Last weekend the Guardian’s weekend magazine had an article on internships written by those young people who have suffered degrading treatment as they attempt to get into their chosen profession. It nearly made me weep. Recently a young man died following working very long hours during an internship casting welcome attention to the hours people are working to try and get a foothold into their chosen career. Surely the tide is turning against such exploitation?

2013 has been the year when the penny has finally dropped for some that there are big legal implications of taking on interns. HMRC has recently indicated that it will be looking closely at whether employers are avoiding paying the minimum wage for work experience positions that amount to little more than an unpaid job. If the employer has been getting value out of the person (as opposed to genuine work shadowing and learning of the kind I took part in as a legal student shadowing barristers and solicitors) then the employer is likely to be in trouble.
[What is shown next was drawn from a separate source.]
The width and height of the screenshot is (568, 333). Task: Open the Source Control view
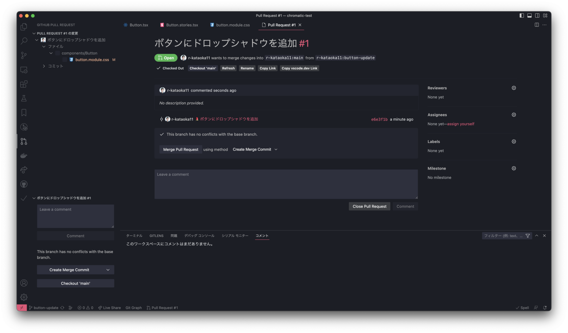click(x=24, y=55)
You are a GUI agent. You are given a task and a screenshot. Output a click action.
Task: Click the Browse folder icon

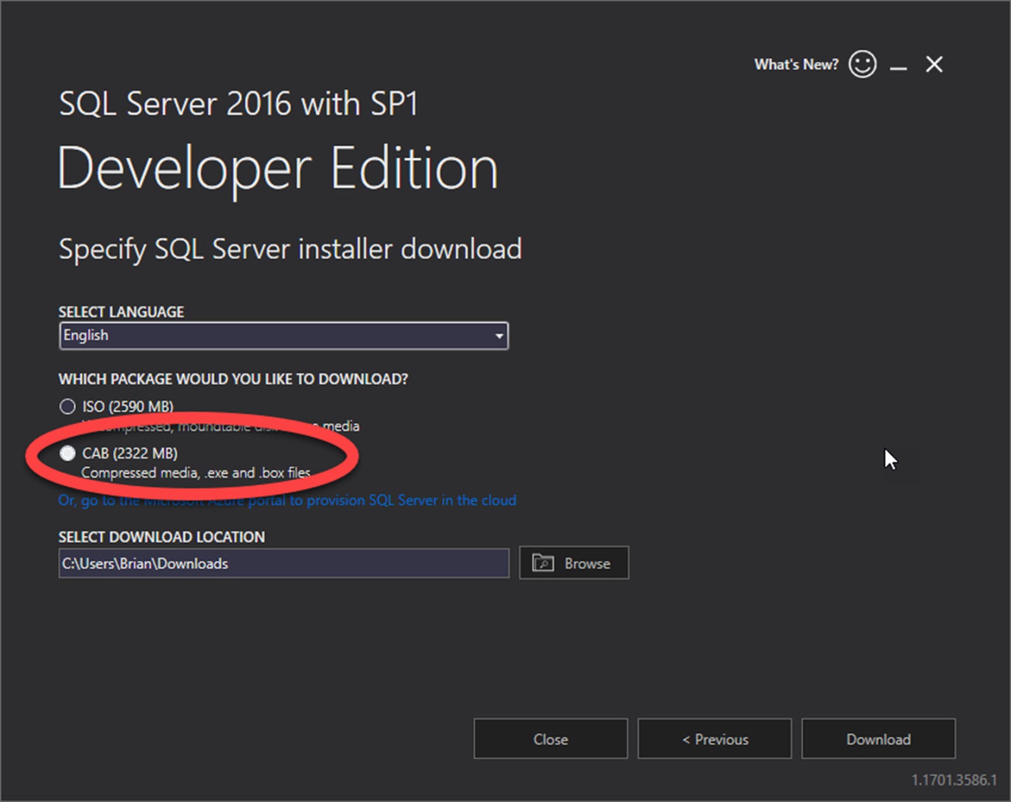click(543, 562)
Furthermore the employer has to think about the Working Time Regulations: rest breaks and holidays will apply just as much as for all other workers. The further potential area for employers to become unstuck is autoenrolment in pensions – the definition used in the legislation is to do with ‘job holders’. This is likely to capture interns, especially over the age of 22. Maybe the thought of being fined susbtantial sums by HMRC and the Pensions Regulator will finally put an end to these offensive and exploitative practices?